Толстое, плоское бесконечное стекло, и я прижат к нему, распростерт на нем, а за ним, освещенные нездешним светом – отец, мать, бабушка.
И внезапна пронзительно-горькая мысль: это их отходящие в иной мир души в последние мгновения хотят помочь мне, остающемуся, а меня нет, это мой врожденный недостаток, как врожденный порок сердца: в эти последние мгновения я всегда оказываюсь в ином месте, я всегда запаздываю…
Все укладываются спать. Два аргентинца бранятся: ругня по-испански уж как-то очень несерьезно звучит. Американцы ведут какие-то расчеты, то ли технические, то ли денежные. Русские рассказывают друг другу про прошлую жизнь. В просквоженном свежестью ночном воздухе отчетливо слышны дальние голоса, бряцание оружия: идет смена постов.
Надо пораньше уснуть. Утром едем в Акко. Под луной слабым фосфорическим пламенем дымятся высоты Кармеля.
Наскоро записываю вчерашний сон.
Нельзя отсутствовать…
…Длится яркий солнечный день странным залогом за будущую жизнь: я, совсем молодой, или это уже не я, а мой сын, стоим на плоской саманной крыше, вокруг зелень, кипарисы, сзади море, а по нам ведут огонь, свистят пули, но мы стоим во весь рост, в неком солнечно-праздничном ореоле смерти, и чувство интенсивности жизни, иной окраски мира, радости остаться в живых яркой ножевой вспышкой рассекает серые будни, плоские, как крыша, на которой мы стоим, и плоскость эта ширится, становится как бы крышей мира, и я падаю плашмя, лицом на эту крышу, разбросав руки и ноги от усталости и счастья, и сон мой просквожен чистым ветром.

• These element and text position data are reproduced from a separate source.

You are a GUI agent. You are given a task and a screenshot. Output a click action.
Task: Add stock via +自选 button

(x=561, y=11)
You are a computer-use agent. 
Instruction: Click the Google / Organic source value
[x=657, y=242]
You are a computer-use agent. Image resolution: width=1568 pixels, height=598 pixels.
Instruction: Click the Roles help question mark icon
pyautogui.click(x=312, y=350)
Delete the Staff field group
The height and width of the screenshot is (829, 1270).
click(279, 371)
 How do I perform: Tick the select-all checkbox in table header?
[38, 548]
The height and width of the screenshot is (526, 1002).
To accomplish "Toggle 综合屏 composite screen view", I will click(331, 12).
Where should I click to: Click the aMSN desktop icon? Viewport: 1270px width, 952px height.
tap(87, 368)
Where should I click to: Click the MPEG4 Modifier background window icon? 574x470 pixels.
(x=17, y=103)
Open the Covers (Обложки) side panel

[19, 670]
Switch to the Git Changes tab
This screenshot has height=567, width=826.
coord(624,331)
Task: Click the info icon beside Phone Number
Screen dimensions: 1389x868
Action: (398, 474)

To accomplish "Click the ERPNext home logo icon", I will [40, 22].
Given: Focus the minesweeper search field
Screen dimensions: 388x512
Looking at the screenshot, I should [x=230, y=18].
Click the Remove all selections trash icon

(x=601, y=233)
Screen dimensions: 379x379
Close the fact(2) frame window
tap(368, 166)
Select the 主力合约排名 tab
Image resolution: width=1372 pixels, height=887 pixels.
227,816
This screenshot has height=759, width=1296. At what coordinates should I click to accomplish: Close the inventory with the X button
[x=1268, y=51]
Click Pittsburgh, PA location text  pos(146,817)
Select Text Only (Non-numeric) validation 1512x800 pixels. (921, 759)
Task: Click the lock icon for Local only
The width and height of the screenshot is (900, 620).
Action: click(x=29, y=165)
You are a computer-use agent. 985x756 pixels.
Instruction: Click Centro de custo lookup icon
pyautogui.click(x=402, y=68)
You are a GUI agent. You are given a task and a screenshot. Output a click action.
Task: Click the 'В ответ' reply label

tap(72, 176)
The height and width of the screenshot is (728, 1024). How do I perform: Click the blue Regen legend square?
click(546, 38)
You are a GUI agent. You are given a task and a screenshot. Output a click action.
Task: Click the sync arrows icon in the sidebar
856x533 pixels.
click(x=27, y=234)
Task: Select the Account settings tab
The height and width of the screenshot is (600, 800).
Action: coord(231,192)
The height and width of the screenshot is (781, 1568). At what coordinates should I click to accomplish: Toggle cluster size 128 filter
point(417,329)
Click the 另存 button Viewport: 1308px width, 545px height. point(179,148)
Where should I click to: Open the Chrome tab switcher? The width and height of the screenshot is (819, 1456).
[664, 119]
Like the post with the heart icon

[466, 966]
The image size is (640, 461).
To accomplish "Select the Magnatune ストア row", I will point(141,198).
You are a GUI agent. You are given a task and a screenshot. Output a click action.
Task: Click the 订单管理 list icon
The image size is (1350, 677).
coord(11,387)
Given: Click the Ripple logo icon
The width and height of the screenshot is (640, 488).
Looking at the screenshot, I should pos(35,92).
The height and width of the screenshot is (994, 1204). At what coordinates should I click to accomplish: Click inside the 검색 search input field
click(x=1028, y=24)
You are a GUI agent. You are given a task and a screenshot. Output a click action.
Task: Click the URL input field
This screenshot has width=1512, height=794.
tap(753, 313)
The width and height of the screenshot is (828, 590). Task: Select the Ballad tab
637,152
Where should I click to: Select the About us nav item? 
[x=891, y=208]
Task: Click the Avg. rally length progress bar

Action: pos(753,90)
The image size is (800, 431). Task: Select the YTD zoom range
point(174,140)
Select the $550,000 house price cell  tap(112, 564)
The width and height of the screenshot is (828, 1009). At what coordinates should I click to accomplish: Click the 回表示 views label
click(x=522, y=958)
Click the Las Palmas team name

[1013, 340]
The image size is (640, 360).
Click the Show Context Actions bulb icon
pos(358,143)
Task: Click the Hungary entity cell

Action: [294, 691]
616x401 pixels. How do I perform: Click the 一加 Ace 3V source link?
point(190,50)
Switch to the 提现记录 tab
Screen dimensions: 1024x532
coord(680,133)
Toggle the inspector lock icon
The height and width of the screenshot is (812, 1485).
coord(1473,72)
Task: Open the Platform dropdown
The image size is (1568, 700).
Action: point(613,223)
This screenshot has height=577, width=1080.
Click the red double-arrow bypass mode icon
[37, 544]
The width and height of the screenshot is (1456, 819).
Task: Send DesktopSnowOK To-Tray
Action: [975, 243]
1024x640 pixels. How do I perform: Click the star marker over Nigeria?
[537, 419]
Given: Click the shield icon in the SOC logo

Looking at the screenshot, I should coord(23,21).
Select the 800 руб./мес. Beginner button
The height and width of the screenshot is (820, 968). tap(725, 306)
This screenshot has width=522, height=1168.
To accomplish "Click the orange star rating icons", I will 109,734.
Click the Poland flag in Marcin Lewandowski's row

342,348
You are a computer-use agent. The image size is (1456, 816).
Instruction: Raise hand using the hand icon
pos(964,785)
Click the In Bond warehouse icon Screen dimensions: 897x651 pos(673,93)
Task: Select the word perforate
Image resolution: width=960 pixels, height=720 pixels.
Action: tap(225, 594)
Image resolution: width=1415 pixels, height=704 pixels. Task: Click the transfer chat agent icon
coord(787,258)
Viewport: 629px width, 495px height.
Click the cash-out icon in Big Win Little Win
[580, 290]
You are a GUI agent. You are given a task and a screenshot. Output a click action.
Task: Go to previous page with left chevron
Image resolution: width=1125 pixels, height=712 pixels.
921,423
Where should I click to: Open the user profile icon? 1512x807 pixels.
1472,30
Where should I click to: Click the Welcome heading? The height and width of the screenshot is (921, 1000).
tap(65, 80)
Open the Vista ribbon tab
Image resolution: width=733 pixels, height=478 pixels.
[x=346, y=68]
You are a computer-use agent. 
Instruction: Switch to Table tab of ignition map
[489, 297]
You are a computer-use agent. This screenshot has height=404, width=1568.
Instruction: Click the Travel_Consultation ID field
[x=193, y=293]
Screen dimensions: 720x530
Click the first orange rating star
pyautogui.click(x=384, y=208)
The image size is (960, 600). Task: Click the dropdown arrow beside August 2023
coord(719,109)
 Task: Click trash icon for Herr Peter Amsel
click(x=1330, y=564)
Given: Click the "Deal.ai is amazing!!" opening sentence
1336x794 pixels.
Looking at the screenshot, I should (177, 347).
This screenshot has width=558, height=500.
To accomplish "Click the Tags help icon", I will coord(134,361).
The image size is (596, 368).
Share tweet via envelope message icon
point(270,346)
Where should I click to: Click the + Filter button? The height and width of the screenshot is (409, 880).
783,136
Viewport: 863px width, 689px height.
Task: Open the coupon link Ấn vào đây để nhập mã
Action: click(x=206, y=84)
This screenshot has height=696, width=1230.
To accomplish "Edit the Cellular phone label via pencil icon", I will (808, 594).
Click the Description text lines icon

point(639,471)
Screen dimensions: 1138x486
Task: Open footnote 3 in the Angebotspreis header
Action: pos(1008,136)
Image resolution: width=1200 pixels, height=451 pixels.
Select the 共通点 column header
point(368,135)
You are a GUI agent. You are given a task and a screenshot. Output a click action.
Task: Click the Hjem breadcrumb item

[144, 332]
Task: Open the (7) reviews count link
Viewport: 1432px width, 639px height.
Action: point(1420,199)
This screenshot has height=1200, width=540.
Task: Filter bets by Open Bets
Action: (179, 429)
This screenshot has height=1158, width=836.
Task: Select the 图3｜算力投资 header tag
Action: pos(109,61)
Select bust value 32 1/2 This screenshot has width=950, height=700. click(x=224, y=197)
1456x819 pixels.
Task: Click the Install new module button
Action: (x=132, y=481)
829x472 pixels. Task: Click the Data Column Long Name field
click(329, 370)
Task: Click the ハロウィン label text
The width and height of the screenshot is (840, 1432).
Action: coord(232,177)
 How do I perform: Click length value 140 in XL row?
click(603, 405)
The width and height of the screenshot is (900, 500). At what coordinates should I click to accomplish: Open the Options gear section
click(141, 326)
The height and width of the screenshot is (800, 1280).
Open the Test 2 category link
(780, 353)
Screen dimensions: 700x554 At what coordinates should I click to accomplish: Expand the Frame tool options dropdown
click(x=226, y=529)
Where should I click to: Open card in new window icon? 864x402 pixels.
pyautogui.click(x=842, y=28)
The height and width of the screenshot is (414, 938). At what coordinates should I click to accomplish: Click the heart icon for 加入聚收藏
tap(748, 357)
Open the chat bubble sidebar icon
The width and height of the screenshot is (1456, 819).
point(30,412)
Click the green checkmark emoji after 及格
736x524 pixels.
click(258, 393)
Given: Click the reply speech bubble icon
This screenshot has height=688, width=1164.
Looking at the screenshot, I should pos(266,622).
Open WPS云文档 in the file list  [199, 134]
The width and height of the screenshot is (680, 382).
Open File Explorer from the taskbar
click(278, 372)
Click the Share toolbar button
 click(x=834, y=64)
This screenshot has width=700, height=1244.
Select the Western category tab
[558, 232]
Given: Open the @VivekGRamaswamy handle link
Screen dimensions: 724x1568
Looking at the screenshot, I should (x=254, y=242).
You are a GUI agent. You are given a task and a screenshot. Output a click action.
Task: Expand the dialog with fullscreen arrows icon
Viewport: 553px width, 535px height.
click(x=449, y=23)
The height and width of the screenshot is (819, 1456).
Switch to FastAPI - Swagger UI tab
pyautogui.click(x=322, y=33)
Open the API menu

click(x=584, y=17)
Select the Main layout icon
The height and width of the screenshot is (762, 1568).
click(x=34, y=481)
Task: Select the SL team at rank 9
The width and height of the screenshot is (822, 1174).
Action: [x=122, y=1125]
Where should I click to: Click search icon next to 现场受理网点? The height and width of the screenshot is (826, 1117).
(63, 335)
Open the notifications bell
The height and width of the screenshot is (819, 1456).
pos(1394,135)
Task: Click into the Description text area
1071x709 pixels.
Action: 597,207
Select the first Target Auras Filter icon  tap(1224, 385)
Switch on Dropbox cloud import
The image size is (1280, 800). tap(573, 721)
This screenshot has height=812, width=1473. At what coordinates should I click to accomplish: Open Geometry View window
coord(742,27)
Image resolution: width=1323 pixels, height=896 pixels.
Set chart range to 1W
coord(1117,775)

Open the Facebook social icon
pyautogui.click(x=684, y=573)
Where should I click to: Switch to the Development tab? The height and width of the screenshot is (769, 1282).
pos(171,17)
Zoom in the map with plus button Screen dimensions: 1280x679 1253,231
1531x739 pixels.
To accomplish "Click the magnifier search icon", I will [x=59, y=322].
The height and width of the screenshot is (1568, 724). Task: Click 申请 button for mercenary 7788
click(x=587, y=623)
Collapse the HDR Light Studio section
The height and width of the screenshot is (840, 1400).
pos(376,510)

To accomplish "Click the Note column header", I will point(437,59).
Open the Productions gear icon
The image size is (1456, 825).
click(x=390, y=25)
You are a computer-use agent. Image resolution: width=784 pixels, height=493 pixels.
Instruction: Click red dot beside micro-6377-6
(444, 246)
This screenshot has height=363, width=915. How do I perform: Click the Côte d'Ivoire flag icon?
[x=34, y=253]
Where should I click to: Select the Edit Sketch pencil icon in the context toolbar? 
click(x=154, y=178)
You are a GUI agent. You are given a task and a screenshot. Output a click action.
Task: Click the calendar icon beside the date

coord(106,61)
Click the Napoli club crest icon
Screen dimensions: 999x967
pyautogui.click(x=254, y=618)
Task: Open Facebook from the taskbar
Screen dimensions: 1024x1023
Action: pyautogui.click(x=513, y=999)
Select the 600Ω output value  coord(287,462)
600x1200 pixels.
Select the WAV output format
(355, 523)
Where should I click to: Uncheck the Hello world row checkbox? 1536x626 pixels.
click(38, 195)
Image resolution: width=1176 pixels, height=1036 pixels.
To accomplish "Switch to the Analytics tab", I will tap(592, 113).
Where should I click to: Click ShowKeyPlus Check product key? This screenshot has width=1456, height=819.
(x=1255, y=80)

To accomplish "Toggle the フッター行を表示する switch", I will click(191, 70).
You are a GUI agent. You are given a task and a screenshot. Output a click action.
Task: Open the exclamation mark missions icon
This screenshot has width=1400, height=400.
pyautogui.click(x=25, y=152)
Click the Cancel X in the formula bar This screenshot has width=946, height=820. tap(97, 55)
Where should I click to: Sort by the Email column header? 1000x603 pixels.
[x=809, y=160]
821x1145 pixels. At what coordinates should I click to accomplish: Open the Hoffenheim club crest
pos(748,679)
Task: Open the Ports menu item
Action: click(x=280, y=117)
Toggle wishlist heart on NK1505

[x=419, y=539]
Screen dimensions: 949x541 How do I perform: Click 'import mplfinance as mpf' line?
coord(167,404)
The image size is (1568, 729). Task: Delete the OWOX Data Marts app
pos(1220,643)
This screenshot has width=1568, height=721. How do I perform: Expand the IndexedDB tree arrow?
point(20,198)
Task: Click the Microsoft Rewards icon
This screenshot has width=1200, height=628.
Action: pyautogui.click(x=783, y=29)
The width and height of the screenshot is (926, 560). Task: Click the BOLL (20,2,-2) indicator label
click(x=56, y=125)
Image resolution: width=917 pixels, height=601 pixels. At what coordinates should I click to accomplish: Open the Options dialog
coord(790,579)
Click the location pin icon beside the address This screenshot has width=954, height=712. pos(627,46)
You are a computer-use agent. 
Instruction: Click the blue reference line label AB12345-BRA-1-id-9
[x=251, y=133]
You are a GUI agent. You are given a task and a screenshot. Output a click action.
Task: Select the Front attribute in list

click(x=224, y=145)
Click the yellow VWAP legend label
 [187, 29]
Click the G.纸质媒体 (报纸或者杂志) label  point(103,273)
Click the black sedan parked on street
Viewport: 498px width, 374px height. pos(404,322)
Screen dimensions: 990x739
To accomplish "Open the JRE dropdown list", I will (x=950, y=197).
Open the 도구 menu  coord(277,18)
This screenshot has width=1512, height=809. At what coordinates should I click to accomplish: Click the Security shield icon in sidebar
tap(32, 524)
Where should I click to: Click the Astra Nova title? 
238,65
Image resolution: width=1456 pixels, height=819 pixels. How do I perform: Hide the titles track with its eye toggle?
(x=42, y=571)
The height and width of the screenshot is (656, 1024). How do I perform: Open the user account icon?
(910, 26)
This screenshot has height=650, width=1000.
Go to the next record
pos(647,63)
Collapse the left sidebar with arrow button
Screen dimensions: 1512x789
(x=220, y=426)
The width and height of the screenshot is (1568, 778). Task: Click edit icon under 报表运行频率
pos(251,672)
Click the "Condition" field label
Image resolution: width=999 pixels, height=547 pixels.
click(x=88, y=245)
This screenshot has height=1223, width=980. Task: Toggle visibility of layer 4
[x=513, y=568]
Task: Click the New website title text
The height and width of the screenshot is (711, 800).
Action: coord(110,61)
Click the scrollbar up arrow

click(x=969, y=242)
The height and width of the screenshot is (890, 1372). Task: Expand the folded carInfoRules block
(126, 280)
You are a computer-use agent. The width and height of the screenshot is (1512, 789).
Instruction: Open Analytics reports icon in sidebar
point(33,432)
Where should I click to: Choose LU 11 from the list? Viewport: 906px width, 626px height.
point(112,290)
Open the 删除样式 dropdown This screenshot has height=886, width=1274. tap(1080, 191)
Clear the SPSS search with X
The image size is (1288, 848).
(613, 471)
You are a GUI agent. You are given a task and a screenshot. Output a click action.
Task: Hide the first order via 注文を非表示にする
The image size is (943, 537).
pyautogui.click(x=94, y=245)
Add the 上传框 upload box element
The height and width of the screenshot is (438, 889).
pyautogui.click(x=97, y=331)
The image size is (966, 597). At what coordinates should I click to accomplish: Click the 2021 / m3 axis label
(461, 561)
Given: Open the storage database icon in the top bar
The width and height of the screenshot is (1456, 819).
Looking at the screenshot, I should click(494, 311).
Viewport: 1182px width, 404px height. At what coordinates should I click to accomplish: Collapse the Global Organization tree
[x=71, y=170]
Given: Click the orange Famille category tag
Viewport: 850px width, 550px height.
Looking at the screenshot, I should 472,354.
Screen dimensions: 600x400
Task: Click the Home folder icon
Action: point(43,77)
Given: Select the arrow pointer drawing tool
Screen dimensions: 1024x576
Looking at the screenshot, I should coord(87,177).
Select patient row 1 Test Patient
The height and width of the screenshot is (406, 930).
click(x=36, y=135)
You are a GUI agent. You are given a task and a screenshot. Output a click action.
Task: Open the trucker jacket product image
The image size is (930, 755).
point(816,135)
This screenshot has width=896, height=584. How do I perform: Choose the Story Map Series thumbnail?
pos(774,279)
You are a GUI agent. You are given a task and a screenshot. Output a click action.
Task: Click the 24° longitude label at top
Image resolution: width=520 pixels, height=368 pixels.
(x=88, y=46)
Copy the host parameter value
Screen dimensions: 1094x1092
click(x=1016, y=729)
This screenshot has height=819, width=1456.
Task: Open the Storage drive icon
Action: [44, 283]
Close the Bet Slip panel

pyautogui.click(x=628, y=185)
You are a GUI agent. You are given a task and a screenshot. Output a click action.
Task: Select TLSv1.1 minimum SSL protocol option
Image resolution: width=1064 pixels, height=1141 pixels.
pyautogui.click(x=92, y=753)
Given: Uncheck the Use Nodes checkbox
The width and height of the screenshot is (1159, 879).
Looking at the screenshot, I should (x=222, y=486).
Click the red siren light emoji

А над сном – именно так я ощущаю – над сном – в высотах – огромная, летуче-легкая башня, но дело не в ней, а в сокровенной и невыразимой такой ощутимой ясности, с которой охватывается с этой башни сущность бессмертия и пространства, а, по сути, длящейся сквозь жизнь печали.
На башне – свет, тютчевская легкость и тихая радость узнавания последней тайны, а где-то внизу, противовесом башне и высотам – пещеры, голубые гроты Капри, коктебельские воды, сердоликовая бухта Карадага, странные, отчетливо знакомые подземелья, ощущаемые, как реальное воспоминание: я спускаюсь в подвал, оттуда – лаз, протискиваюсь в него – попадаю в другие подвалы, откуда-то проникает свет, но неизвестен источник, и никак не могу вспомнить, где же я, то ли в подвалах под развалинами зданий недалеко от дома папиной сестры, тети Розы, то ли в бункерах под развалинами здания бывшего румынского трибунала, напротив школы, в которой учился первый год после возвращения из эвакуации, то ли в подвале у Вовки Расстригина, на Константиновской улице, откуда вглубь земли вела широкая штольня, говорили, до самой крепости, и мы, мальчишки, набрав гнилых картофелин, шли с фонариком, насколько хватало мужества, потом, остановившись, швыряли во мрак картофелины, кричали, и голоса гулко и долго катились под землей.
Но что за слова я выкрикиваю?
Они сами складываются в ритм, шумом волн, шорохом банановых плантаций, летучих мышей и я не молод и уже не дано мне летать во сне…
Просыпаюсь от слабого крика чайки, летающей над палатками, ведь море совсем близко, с удивлением вспоминаю об этом, следя за ее полетом в светлеющем небе.
В четвертому часу утра царапаю строки, сложившиеся во сне…
И беспамятно засыпаю до побудки…
После завтрака едем в Акко. Прибрежная промышленная Хайфа дымит и шумит. Машина с трудом продвигается в сплошном потоке транспорта. Стрелы портальных кранов неожиданно высвечиваются солнцем, подымающимся из-за горы Кармель, и город, взбирающийся уступами в потоках зелени все вверх и вверх, с золотистым сферическим куполом собора, кажется глянцевой цветной картинкой поверх собственной промышленной зоны, покрытой слабым, но различаемым на глаз дымным шлейфом, протянутым поверх другого, седовато-белого, гребешками вспыхнувшего на солнце шлейфа волн.
У чек-поста поворачиваем налево, проезжаем пригороды Хайфы: Кириат-Ям, Кириат-Бялик, Кириат-Моцкин бегут по обе стороны шоссе стандартными разноэтажными зданиями, говорящими о современном уровне быта их жителей, но не более.